Steric regulation of tandem calponin homology domain actin-binding affinity

Harris, Andrew R.; Belardi, Brian; Jreij, Pamela; Wei, Kathy; Shams, Hengameh; Bausch, Andreas; Fletcher, Daniel A.

doi:10.1091/mbc.E19-06-0317

Steric regulation of tandem calponin homology domain actin-binding affinity

Journal Article · Wed Dec 11 23:00:00 EST 2019 · Molecular Biology of the Cell

DOI:https://doi.org/10.1091/mbc.E19-06-0317· OSTI ID:1615283

Harris, Andrew R. ^[1]; Belardi, Brian ^[1]; Jreij, Pamela ^[1]; Wei, Kathy ^[1]; Shams, Hengameh ^[2]; Bausch, Andreas ^[3]; Fletcher, Daniel A. ^[4]

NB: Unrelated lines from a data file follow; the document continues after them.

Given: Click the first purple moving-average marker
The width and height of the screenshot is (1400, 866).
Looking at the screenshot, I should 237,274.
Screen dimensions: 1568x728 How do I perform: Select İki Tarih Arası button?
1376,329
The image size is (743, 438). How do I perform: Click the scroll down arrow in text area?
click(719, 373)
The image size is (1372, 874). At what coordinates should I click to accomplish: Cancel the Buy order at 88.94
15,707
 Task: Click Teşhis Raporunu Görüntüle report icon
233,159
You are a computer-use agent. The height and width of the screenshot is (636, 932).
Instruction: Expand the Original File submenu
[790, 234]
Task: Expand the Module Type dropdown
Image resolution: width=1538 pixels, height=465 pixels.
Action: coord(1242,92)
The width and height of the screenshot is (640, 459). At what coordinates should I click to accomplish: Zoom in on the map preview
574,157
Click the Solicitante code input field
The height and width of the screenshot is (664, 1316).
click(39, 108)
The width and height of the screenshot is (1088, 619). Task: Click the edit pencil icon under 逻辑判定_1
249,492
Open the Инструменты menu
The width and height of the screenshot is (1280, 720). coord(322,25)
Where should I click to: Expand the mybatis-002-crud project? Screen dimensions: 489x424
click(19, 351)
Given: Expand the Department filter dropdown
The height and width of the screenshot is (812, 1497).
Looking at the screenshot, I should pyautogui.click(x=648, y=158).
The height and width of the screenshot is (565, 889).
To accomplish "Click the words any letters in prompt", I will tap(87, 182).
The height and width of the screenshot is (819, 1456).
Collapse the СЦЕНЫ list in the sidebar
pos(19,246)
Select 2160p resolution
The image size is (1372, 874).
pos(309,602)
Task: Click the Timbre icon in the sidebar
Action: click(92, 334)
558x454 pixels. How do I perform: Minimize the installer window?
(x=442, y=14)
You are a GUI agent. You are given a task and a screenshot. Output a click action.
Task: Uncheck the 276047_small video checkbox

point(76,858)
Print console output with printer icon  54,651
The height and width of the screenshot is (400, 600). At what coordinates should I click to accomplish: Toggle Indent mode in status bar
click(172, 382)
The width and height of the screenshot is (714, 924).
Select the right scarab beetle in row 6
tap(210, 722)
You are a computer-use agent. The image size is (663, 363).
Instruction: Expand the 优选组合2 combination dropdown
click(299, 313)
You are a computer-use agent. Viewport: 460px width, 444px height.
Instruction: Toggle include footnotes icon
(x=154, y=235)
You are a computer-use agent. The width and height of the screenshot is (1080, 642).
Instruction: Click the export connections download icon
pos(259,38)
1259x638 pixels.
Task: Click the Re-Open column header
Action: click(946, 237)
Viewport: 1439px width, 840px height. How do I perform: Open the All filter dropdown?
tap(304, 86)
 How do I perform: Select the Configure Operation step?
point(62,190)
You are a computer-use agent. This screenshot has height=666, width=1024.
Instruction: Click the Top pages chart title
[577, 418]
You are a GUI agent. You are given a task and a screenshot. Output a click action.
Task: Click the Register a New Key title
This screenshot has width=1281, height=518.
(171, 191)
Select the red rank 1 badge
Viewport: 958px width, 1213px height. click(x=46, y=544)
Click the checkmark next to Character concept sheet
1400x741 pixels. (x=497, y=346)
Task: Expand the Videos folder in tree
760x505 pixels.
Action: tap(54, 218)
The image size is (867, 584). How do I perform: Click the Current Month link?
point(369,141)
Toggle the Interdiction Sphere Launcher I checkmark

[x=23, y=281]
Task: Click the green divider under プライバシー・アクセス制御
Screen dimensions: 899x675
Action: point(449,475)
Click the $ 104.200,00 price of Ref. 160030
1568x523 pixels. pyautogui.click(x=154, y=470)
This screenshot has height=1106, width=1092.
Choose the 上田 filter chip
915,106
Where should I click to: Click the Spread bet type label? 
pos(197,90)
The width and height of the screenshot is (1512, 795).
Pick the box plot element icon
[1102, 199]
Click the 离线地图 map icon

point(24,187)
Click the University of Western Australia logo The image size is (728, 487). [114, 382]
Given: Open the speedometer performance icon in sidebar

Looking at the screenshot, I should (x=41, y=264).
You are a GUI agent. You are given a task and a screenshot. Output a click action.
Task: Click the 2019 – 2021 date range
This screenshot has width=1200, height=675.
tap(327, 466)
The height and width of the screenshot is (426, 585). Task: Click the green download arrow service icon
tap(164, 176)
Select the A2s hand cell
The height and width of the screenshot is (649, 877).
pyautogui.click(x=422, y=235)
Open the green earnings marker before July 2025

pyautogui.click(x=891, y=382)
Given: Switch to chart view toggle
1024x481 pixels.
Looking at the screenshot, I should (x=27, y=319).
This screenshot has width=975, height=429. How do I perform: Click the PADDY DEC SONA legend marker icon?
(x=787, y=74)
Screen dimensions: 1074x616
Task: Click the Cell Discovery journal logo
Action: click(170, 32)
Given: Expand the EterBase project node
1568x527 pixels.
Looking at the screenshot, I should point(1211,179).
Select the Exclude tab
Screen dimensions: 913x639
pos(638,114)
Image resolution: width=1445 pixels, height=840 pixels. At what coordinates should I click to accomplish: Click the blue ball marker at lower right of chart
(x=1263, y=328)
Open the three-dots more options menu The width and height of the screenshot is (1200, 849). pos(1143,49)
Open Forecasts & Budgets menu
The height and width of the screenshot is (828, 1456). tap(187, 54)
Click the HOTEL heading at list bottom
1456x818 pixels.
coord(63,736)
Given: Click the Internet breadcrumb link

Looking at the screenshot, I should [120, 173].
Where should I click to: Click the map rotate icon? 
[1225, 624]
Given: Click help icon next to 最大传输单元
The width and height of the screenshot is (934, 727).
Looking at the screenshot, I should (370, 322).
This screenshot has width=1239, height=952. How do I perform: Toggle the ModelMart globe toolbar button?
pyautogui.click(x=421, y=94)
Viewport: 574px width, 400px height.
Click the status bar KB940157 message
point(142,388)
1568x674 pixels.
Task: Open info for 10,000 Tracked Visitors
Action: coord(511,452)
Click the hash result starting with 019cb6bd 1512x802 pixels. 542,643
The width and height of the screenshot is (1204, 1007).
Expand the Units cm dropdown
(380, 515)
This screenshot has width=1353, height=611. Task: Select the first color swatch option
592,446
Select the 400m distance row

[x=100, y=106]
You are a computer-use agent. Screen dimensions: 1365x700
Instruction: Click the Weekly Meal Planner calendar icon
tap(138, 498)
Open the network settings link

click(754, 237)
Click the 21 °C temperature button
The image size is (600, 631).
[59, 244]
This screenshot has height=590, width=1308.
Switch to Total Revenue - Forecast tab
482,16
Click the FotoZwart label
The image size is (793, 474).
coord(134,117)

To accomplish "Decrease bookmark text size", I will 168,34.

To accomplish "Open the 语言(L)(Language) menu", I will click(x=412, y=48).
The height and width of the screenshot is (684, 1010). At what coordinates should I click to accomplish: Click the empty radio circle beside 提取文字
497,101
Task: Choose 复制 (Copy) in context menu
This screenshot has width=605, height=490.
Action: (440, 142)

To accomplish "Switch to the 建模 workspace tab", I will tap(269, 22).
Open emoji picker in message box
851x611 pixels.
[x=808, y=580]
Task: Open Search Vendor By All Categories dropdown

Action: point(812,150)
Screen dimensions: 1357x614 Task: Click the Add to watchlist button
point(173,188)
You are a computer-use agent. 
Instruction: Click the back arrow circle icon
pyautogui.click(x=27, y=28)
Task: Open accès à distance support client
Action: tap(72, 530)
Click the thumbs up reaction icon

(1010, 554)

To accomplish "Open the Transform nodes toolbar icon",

Univ. of California, Berkeley, CA (United States)
Department of Mechanical Engineering, University of California, Berkeley, Berkeley, CA 94720
Lehrstuhl für Biophysik (E27), Technische Universität München, Garching 85748, Germany
Univ. of California, Berkeley, CA (United States); Lawrence Berkeley National Lab. (LBNL), Berkeley, CA (United States); Chan Zuckerberg Biohub, San Francisco, CA (United States)

Tandem calponin homology (CH1–CH2) domains are common actin-binding domains in proteins that interact with and organize the actin cytoskeleton. Despite regions of high sequence similarity, CH1–CH2 domains can have remarkably different actin-binding properties, with disease-associated point mutants known to increase as well as decrease affinity for F-actin. To investigate features that affect CH1–CH2 affinity for F-actin in cells and in vitro, we perturbed the utrophin actin-binding domain by making point mutations at the CH1–CH2 interface, replacing the linker domain, and adding a polyethylene glycol (PEG) polymer to CH2. Consistent with a previous model describing CH2 as a steric negative regulator of actin binding, we find that utrophin CH1–CH2 affinity is both increased and decreased by modifications that change the effective “openness” of CH1 and CH2 in solution. We also identified interface mutations that caused a large increase in affinity without changing solution “openness,” suggesting additional influences on affinity. Interestingly, we also observe nonuniform subcellular localization of utrophin CH1–CH2 that depends on the N-terminal flanking region but not on bulk affinity. Finally, these observations provide new insights into how small sequence changes, such as those found in diseases, can affect CH1–CH2 binding properties.

View Accepted Manuscript (DOE)

Research Organization:: Lawrence Berkeley National Laboratory (LBNL), Berkeley, CA (United States)

Sponsoring Organization:: USDOE Office of Science (SC), Basic Energy Sciences (BES). Scientific User Facilities Division (SUF)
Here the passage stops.